------ PROVIDED DATA ------

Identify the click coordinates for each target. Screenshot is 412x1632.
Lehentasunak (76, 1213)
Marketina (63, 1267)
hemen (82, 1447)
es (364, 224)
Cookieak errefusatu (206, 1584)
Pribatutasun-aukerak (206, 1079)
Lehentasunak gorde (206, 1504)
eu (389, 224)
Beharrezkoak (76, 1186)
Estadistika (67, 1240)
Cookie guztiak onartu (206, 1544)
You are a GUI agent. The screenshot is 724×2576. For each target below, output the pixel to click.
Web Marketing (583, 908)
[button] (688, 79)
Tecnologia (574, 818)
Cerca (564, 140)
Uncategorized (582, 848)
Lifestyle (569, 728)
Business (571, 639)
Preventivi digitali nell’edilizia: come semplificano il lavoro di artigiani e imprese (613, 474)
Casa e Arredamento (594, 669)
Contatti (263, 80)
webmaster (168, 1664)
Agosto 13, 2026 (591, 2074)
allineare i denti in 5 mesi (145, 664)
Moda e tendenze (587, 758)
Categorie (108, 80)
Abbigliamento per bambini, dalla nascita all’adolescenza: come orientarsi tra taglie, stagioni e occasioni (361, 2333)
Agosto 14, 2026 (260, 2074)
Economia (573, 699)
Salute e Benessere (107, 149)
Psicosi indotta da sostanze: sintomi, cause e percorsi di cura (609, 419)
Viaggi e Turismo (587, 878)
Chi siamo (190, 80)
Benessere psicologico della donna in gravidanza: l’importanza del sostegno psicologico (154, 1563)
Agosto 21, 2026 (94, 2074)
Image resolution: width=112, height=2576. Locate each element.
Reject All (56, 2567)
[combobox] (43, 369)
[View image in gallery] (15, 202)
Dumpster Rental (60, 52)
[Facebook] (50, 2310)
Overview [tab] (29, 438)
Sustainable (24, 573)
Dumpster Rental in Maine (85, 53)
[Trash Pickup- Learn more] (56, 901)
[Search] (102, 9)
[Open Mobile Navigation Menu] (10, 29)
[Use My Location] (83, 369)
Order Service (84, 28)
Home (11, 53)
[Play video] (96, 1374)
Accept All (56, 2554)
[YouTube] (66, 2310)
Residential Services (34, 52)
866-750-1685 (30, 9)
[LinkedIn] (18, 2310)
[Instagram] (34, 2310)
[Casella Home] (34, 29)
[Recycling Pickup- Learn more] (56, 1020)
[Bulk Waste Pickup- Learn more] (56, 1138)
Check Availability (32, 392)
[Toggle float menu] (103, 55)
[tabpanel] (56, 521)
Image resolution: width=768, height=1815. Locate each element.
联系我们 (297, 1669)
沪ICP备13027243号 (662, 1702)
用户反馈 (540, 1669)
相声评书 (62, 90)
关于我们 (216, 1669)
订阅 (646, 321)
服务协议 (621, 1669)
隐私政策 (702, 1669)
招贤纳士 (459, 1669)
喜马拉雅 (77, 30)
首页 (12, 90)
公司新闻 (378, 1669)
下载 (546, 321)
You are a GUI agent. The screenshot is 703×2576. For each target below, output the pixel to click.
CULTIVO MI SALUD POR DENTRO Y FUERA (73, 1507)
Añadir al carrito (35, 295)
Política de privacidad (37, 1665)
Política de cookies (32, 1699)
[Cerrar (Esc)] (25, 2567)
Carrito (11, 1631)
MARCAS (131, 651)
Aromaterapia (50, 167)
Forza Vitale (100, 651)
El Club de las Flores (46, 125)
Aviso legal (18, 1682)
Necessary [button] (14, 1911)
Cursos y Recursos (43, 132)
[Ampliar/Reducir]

------

WHAT THIS TASK INVOLVES:
Up to and including the line with "Cookie guztiak onartu (206, 1544)", repeat the data exactly, starting from its first line; nothing else belongs in the response.

TASK RESULT:
Identify the click coordinates for each target. Screenshot is 412x1632.
Lehentasunak (76, 1213)
Marketina (63, 1267)
hemen (82, 1447)
es (364, 224)
Cookieak errefusatu (206, 1584)
Pribatutasun-aukerak (206, 1079)
Lehentasunak gorde (206, 1504)
eu (389, 224)
Beharrezkoak (76, 1186)
Estadistika (67, 1240)
Cookie guztiak onartu (206, 1544)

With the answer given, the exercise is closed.